Task prompt
The expected output is each line below containing "Image", copied in full.

Collected data
......
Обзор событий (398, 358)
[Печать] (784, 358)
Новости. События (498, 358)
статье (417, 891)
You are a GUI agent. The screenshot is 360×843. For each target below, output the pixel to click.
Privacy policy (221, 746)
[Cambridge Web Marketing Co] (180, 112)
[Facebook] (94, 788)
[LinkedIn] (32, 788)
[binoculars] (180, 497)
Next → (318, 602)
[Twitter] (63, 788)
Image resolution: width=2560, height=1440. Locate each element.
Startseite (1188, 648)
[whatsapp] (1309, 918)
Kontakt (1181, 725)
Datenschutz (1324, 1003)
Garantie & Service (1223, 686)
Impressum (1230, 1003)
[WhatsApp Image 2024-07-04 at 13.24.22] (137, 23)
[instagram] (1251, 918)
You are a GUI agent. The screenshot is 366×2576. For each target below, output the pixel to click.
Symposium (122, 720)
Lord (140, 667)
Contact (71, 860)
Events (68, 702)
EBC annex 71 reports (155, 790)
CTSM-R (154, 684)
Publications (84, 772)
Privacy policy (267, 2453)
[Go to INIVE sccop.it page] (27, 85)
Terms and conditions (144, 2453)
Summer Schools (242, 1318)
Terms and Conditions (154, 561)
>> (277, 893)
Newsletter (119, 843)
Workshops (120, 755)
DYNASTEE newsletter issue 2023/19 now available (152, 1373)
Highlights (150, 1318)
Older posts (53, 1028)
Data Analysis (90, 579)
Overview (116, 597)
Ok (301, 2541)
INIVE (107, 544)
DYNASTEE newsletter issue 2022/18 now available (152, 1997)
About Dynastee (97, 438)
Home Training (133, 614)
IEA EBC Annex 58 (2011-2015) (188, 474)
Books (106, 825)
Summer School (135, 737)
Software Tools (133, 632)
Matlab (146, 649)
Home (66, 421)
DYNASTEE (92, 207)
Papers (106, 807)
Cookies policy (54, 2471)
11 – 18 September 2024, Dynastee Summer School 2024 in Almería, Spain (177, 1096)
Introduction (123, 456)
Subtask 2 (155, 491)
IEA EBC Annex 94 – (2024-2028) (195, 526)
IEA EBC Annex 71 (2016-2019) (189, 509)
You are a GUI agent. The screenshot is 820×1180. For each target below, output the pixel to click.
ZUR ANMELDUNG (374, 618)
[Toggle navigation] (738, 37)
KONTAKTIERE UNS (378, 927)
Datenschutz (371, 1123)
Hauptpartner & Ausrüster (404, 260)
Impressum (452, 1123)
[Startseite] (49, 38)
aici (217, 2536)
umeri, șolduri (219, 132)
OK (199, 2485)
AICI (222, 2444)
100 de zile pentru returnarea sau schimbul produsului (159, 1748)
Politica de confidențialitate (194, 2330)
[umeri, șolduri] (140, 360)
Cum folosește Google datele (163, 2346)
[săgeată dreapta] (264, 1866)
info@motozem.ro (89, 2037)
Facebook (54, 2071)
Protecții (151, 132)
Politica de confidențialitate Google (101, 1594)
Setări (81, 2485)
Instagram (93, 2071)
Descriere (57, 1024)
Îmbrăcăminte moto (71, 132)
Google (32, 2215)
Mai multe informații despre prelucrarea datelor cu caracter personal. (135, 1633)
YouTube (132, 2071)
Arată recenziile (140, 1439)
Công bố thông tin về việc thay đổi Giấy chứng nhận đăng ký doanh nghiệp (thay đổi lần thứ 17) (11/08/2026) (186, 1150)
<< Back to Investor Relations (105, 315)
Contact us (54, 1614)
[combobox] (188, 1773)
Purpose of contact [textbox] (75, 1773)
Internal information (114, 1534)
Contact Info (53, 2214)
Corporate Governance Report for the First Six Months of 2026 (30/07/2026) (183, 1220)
......
Task solution
Image resolution: width=2560, height=1440. Locate each element.
[WhatsApp Image 2024-07-04 at 13.24.22] (137, 23)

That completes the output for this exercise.